What are 3 added sounds we may hear during auscultation?

A
  • 3 added sounds we may hear during auscultation:
    1) Crackles
    2) Pleural rub
    3) Wheeze
26
Q

What were crackles formerly known as?

What do crackles sound like?

What are they similar to?

What are 9 conditions where crackles may be present?

What are fine late crackles a feature of?

A
  • Crackles were formerly known as rale or crepitations
  • Crackles are High-pitched, discontinuous sounds
  • Similar to the sound produced by rubbing your hair between your fingers
  • 9 conditions where crackles may be present:
    1) Pulmonary oedema
    2) Pulmonary fibrosis
    3) bronchial secretions
    4) COPD
    5) Pneumonia
    6) Lung abscess
    7) TB – bacterial infection, mainly affecting the lungs
    8) Bronchiolitis
    9) Bronchiectasis
  • Fine late crackles are a feature of Cryptogenic Fibrosing Alveolitis
27
Q

What is pleural rub?

What does pleural rub sound like?

What 4 condition is it associated with?

A
  • A Pleural friction rub or Pleural rub, is an audible raspy breathing sound
  • Pleural rub sounds like low-itched ‘creaking leather’
  • Pleural rub is associated with:
    1) Pleurisy (inflammation of the pleura)
    2) Pulmonary embolism
    3) Pneumonia
    4) Vasculitis
28
Q

What does wheeze imply?

What are 3 characteristics of wheezing?

What are generalised and local causes of wheezing?

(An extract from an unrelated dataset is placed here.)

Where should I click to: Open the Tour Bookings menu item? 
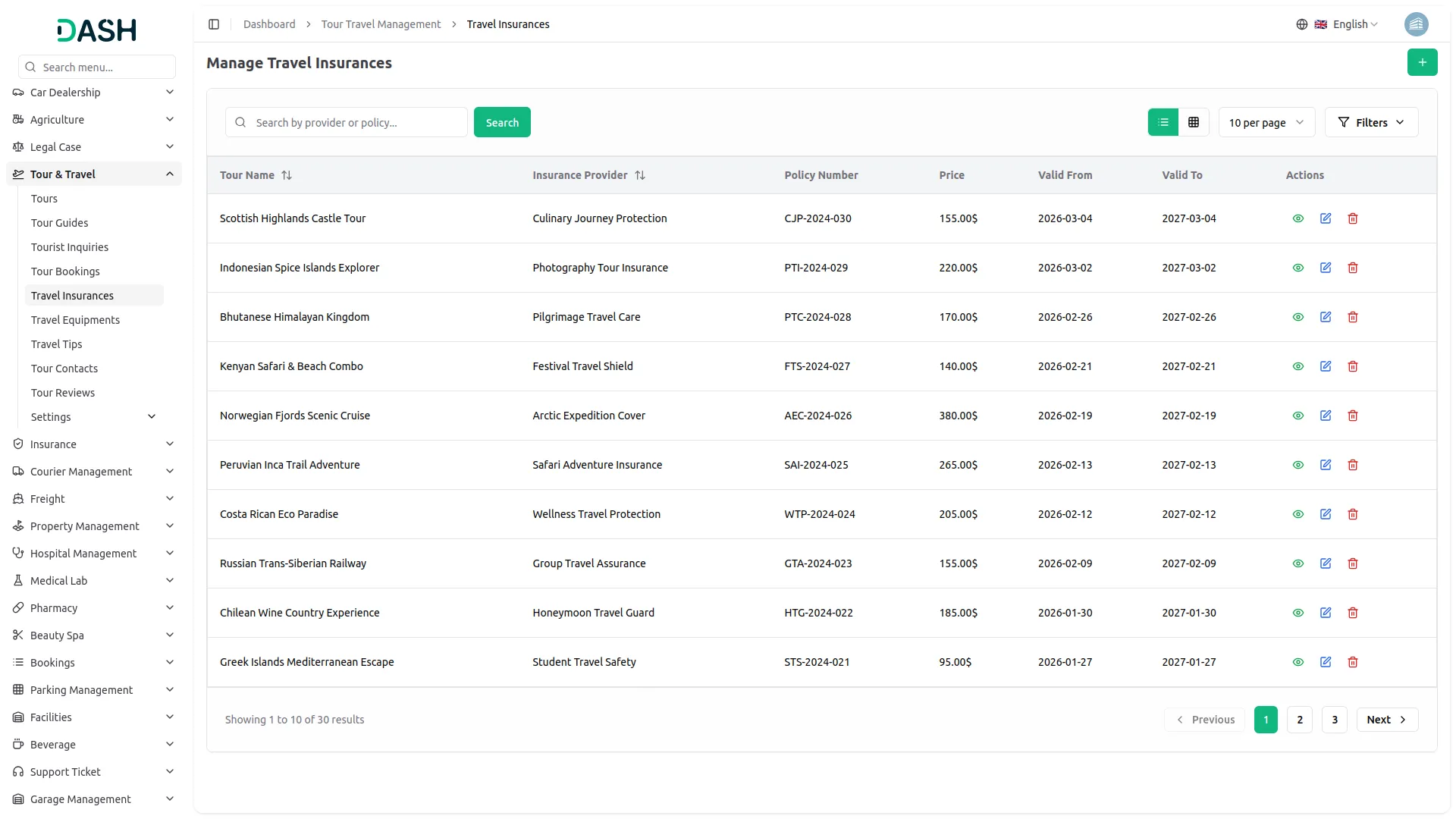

When can silent chest indicate?

A
  • Wheeze implies there is airways narrowing
  • 3 characteristics of wheezing:
    1) Musical quality
    2) High pitch
    3) Louder in expiration
  • Generalised causes of wheezing are asthma/COPD
  • A localised cause of wheezing is a lung tumour
  • Silent chest can indicate severe airways obstruction
29
Q

When is vocal resonance used?

What are the 3 steps of vocal resonance?

What 2 things can increased vocal resonance indicate?

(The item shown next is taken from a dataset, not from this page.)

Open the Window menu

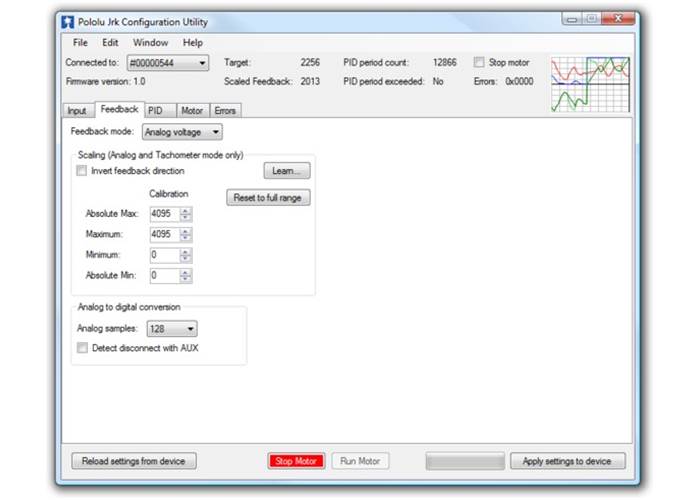(x=150, y=43)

What 3 things can decreased vocal resonance indicate?

A
  • If there is a dull percussive note when there shouldn’t be, we need to check tactile vocal fremitus now or vocal resonance after auscultation – no need to do both
  • 3 steps of vocal resonance:

1) Use stethoscope, ask patient to say “one, one, one”

2) Compare with the other side.
* Assess quality and amplitude

3) Ask patient to whisper “one, one, one”.
* Whispering is not heard over a normal lung but in consolidation the sound is transmitted

  • 2 things increased vocal resonance can indicate:
    1) Consolidation
    2) Fibrosis
  • 3 things decreased vocal resonance can indicate:
    1) Pleural effusion
    2) Pneumothorax
    3) Collapse
30
Q

What can if often be easier to do regarding examination of different sides?

What are 4 other tests we may run in other areas?

What should we try do with our findings?

A
  • It can often be easier to do the full exam for one side, then do all of it for the other side, so we aren’t constantly switching back and forth
  • 4 other tests we may run in other areas:

1) Ankle oedema

2) Sputum pot (sputum sample)

3) Peak flow
* Peak flow is a simple measurement of how quickly you can blow air out of your lungs.
* It’s often used to help diagnose and monitor asthma

4) Spirometry
* Spirometry is the most common of the pulmonary function tests.
* It measures lung function, specifically the amount and/or speed of air that can be inhaled and exhaled

  • Try to make sense of findings – if mucky green sputum and fever is there an infective cause, for example pneumonia, leading onto signs of consolidation?